*** Opening of Provided records ***

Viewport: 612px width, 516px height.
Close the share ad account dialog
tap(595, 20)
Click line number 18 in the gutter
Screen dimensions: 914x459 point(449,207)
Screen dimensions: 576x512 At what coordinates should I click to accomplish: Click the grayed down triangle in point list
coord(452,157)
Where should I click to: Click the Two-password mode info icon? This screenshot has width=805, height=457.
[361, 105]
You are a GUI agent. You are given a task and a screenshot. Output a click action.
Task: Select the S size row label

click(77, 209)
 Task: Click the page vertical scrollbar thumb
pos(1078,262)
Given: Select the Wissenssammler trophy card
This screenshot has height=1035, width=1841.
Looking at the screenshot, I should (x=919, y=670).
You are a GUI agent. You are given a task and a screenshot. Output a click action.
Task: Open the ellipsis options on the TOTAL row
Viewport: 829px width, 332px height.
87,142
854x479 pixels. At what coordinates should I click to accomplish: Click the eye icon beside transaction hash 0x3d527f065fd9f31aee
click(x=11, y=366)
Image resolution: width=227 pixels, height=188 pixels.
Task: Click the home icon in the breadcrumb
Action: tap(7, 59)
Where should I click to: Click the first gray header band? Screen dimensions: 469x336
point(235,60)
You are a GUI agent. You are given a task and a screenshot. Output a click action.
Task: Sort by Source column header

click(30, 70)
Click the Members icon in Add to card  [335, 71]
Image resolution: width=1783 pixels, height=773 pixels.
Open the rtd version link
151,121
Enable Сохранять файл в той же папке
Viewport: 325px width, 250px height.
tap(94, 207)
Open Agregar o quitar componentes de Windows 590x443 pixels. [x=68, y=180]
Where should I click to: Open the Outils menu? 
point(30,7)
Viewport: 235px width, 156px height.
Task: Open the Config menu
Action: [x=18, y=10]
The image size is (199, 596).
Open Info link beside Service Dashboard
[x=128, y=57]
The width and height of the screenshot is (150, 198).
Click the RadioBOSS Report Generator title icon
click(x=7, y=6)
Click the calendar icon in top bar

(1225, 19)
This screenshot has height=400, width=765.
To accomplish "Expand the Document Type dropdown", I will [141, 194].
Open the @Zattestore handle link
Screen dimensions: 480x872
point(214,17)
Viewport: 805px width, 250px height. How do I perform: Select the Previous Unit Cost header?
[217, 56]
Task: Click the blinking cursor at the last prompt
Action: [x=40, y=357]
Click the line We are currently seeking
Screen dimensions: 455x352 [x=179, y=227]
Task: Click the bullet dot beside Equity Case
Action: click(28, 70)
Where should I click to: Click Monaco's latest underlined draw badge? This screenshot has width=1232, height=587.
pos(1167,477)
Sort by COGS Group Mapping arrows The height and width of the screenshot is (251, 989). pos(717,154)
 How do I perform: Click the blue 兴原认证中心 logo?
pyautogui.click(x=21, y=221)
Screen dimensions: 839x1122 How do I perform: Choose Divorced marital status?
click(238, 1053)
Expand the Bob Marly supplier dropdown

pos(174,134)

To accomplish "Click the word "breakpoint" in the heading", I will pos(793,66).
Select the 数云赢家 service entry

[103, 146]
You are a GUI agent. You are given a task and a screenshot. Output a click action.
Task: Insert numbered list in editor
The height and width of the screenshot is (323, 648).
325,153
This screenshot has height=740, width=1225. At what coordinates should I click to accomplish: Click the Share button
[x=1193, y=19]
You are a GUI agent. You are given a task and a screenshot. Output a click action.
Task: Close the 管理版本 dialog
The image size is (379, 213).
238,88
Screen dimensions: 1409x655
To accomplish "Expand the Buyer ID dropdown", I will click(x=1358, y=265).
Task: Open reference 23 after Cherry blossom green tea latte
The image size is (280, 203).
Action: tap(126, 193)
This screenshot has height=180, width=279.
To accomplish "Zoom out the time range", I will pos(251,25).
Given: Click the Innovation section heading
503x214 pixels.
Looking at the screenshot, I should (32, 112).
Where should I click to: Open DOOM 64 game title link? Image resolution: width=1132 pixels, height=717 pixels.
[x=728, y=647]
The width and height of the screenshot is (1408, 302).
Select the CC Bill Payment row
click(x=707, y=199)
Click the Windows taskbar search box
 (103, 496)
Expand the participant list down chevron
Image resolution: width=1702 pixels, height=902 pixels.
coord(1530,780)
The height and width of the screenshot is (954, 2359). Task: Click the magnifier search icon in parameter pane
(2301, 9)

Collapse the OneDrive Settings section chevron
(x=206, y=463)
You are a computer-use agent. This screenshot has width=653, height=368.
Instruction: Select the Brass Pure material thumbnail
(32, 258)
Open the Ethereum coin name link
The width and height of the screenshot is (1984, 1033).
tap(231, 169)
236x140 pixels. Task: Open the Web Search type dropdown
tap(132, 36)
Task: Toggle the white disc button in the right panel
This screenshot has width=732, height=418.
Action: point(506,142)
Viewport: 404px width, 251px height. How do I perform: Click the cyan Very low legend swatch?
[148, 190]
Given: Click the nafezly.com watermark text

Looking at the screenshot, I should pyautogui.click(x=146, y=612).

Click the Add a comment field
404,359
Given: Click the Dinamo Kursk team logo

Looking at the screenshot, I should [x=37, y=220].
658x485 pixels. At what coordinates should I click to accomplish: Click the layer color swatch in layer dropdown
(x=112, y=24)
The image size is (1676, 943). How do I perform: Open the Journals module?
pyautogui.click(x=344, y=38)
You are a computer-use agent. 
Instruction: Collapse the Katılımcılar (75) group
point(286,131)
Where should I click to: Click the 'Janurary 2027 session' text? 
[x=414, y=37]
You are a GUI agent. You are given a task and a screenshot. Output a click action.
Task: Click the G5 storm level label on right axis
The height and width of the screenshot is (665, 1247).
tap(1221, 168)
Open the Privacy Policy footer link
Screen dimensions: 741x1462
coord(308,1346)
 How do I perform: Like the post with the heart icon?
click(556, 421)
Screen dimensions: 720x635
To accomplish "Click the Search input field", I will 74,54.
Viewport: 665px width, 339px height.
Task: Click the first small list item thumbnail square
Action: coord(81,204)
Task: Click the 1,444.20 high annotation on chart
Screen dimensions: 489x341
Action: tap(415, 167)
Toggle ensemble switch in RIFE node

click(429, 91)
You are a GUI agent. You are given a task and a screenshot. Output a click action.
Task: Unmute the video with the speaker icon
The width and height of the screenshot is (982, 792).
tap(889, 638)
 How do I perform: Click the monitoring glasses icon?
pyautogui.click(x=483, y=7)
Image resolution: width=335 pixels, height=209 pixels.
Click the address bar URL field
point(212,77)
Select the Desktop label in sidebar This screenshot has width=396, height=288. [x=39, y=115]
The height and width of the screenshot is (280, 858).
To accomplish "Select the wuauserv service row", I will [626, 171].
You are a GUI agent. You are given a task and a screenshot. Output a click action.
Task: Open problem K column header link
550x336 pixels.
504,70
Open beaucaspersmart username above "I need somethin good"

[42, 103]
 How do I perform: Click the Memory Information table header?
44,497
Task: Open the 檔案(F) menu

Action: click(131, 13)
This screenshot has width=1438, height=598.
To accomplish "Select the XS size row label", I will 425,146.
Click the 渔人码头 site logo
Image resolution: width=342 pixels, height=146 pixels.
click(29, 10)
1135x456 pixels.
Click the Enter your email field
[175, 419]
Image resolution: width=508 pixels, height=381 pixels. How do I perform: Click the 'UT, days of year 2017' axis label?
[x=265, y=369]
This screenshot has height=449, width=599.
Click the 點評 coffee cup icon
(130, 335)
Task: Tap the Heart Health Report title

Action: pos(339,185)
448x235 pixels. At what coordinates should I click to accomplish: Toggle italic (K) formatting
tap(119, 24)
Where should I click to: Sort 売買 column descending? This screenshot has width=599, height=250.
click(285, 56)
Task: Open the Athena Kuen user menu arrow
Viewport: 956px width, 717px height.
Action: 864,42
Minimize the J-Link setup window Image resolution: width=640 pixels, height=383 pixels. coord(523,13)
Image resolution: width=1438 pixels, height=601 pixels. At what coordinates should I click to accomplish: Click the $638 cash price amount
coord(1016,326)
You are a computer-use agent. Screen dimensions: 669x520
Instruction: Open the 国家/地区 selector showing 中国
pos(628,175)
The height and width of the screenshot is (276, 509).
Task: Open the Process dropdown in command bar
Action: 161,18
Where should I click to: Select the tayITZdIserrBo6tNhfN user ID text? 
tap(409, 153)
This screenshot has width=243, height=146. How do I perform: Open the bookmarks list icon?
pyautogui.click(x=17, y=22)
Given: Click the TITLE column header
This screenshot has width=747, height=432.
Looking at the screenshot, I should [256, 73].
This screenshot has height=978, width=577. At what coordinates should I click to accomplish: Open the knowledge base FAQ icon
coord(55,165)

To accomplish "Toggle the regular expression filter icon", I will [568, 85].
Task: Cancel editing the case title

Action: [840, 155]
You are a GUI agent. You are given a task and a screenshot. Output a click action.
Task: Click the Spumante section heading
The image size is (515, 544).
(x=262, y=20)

*** Close of Provided records ***

**Your instructions**
Gather each line in the data that holds the string "card".

**Task result**
Given: Select the Wissenssammler trophy card
Click the Members icon in Add to card  [335, 71]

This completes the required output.